18. Başvurucu, başvuru formunda taşınmazı satın aldığını belirtmiş ancak hangi tarihte satın aldığını ve hangi tarihten itibaren yargılamanın tarafı hâline geldiğini açıklamamıştır. Mahkeme kararında da başvurucunun hangi tarihten itibaren davaya katıldığı anlaşılamamıştır. Yargılamaya dâhil olduğu tarihi açıklama yükümlülüğünü ifa etmeyen başvurucunun hangi tarihte davaya katıldığı anlaşılamamakla birlikte en geç karar tarihinden itibaren davanın tarafı olduğu hususunda bir tartışma bulunmamaktadır. Bu sebeple yargılamanın başvurucu yönünden 23/12/2014 tarihinde başladığı kabul edilmiştir. Buna göre başvurucu hakkındaki yargılamanın Anayasa Mahkemesinin inceleme tarihi itibarıyla yaklaşık 7 yıl 3 aydır devam ettiği tespit edilmiştir.
19. Anılan ilkeler ve Anayasa Mahkemesinin benzer başvurularda verdiği kararlar dikkate alındığında yaklaşık 7 yıl 3 aylık yargılama süresinin makul olmadığı sonucuna varmak gerekir.

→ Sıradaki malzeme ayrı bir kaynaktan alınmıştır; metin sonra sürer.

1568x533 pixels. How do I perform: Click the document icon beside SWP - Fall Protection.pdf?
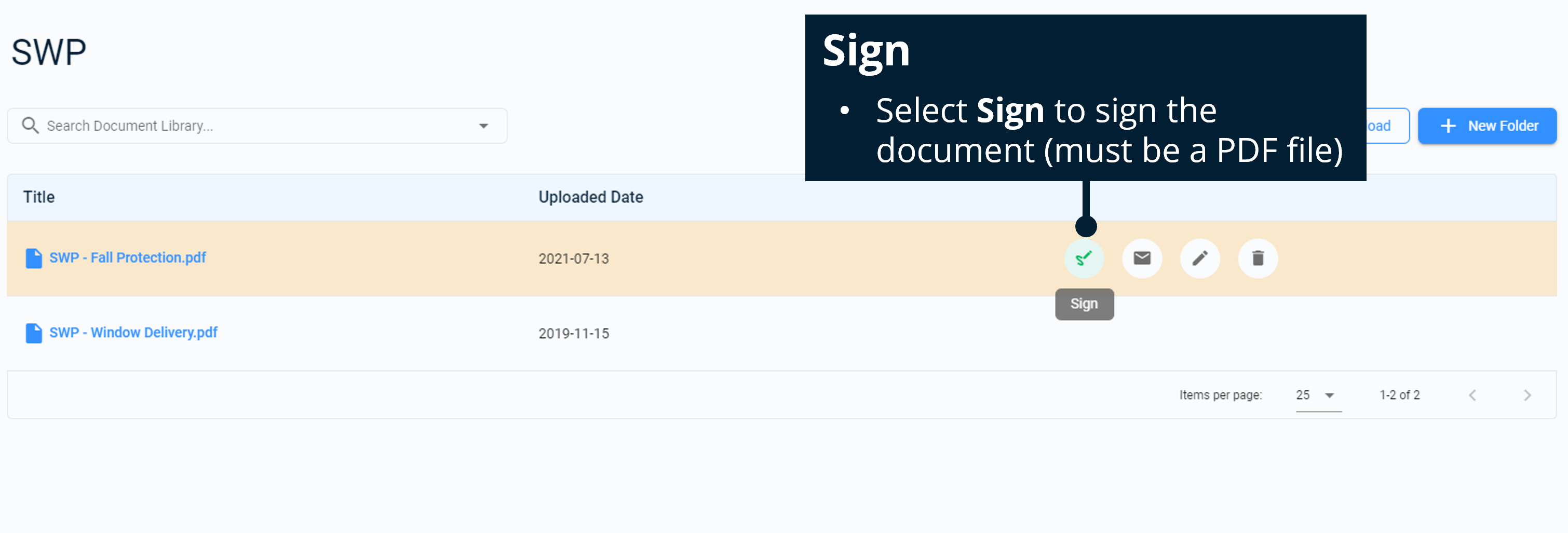tap(33, 257)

20. Açıklanan gerekçelerle Anayasa'nın 36. maddesinde güvence altına alınan adil yargılanma hakkı kapsamındaki makul sürede yargılanma hakkının ihlal edildiğine karar verilmesi gerekir.
3. Giderim Yönünden
21. Tespit edilen ihlalin ve sonuçlarının ortadan kaldırılmasına ilişkin usul ve esaslar 30/3/2011 tarihli ve 6216 sayılı Anayasa Mahkemesinin Kuruluşu ve Yargılama Usulleri Hakkında Kanun'un 50. maddesinde yer almaktadır.

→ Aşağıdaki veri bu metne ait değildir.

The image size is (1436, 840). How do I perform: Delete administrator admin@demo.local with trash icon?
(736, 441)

22. İhlal tespitiyle giderilemeyecek olan manevi zararları karşılığında 5.400 TL manevi tazminatın başvurucuya ödenmesine karar verilmesi gerekir.
V. HÜKÜM
Açıklanan gerekçelerle;
A. Makul sürede yargılanma hakkının ihlal edildiğine ilişkin iddianın KABUL EDİLEBİLİR OLDUĞUNA,
B. Anayasa'nın 36. maddesinde güvence altına alınan adil yargılanma hakkı kapsamındaki makul sürede yargılanma hakkının İHLAL EDİLDİĞİNE,
C. Başvurucuya net 5.400 TL manevi tazminatın ÖDENMESİNE, tazminata ilişkin diğer taleplerin REDDİNE,
D. 294,70 TL harç ve 4.500 TL vekâlet ücretinden oluşan toplam 4.794,70 TL yargılama giderinin başvurucuya ÖDENMESİNE,
E. Ödemelerin, kararın tebliğini takiben başvurucunun Hazine ve Maliye Bakanlığına başvuru tarihinden itibaren dört ay içinde yapılmasına, ödemede gecikme olması hâlinde bu sürenin sona erdiği tarihten ödeme tarihine kadar geçen süre için yasal FAİZ UYGULANMASINA,
F. Kararın bir örneğinin bilgi için Alanya Kadastro Mahkemesine (E.2012/95, K.2014/254) GÖNDERİLMESİNE,
G. Kararın bir örneğinin Adalet Bakanlığına GÖNDERİLMESİNE 14/4/2022 tarihinde OYBİRLİĞİYLE karar verildi.